* **DIRECTIONS FOR THIS TASK**: Copy out these records line for line, with nothing changed.

** Begin ENTRIES **

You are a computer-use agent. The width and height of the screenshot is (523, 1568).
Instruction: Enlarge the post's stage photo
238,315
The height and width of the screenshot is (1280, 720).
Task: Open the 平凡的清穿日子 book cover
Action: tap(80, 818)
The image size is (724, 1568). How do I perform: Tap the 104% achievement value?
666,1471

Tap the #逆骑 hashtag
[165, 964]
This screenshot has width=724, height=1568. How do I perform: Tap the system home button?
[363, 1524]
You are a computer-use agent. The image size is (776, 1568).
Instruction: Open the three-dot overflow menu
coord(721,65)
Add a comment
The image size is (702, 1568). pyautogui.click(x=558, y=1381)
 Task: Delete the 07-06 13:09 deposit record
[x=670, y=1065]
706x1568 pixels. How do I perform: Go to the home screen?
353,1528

** End ENTRIES **

* **SOLVED EXERCISE**:
You are a computer-use agent. The width and height of the screenshot is (523, 1568).
Instruction: Enlarge the post's stage photo
238,315
The height and width of the screenshot is (1280, 720).
Task: Open the 平凡的清穿日子 book cover
Action: tap(80, 818)
The image size is (724, 1568). How do I perform: Tap the 104% achievement value?
666,1471

Tap the #逆骑 hashtag
[165, 964]
This screenshot has width=724, height=1568. How do I perform: Tap the system home button?
[363, 1524]
You are a computer-use agent. The image size is (776, 1568).
Instruction: Open the three-dot overflow menu
coord(721,65)
Add a comment
The image size is (702, 1568). pyautogui.click(x=558, y=1381)
 Task: Delete the 07-06 13:09 deposit record
[x=670, y=1065]
706x1568 pixels. How do I perform: Go to the home screen?
353,1528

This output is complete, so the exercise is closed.